The complaint claims that when investors started to inquire in the middle of 2024, they were met with resistance. Toca Madera’s Scottsdale branch responded to a second written request by filing a lawsuit of its own, alleging that certain investors had transferred their shares fraudulently. Plaintiffs claim that the purpose of this action was to deflect attention and intimidate.
A limited release of the documents came next. Unconvinced, the investors proceeded with the current case. They want a court-appointed trust to manage any assets and properties connected to the accused in addition to monetary reparations.
This legal drama goes against the grain for a brand that based its name on intimacy and elegance.

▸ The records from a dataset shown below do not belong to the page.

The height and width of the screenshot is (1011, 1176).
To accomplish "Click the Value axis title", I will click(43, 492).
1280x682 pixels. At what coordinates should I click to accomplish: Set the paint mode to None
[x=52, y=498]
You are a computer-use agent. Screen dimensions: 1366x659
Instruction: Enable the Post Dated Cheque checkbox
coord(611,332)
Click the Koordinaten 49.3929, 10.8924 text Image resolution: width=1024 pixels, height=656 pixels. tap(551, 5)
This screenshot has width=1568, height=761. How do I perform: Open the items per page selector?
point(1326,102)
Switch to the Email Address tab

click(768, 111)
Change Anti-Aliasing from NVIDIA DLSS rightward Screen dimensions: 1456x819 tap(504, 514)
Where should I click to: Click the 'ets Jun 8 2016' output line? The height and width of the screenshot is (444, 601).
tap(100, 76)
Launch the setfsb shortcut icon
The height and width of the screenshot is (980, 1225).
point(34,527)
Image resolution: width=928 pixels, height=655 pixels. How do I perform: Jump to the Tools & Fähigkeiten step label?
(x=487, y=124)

It appears that deeper structural fissures may have been hidden by the glitz. Public perception is more difficult to control, despite the defense’s insistence that these allegations are inflated—referring to the lawsuit as a “shakedown” by an irate investor.
Brian Timmons, the lawyer representing Noble 33, called the accusations “ridiculous” and asserted that the lawsuit was revenge for a previous contract dispute. He claimed that Scott Jackson, the investor, was applying pressure in an attempt to get a takeover. It’s unclear if that’s accurate, but the public filing has already sparked a lot of conjecture.
Beneath the headlines, this story serves as a warning about how easily trust may be betrayed when the numbers stop adding up. Charm and vision are frequently relied upon by investors, especially in the hotel industry. On faith, they write cheques. Suits turn into the ledger when that faith falters.
It is yet unknown how this may affect Toca Madera’s activities. No indications of closures or large personnel departures have surfaced thus far. Restaurants, however, rely on emotion in addition to food and service. Even if the playlist remains the same, accusations of fraud alter the atmosphere of a venue.
However, this can also be a watershed moment.
The corporation may be able to move forward if it confronts the allegations head-on and changes its procedures—if openness is welcomed rather than opposed. With boutique restaurant groups increasingly operating at the scale of digital startups, now is a particularly good time for the industry to consider accountability.
The case is still ongoing. Wine lists are replaced by sworn statements. Dinner reservations are replaced by deposits.
But at the core of it all is a strikingly obvious question: how much ambition, when supported by outside funding, is too much?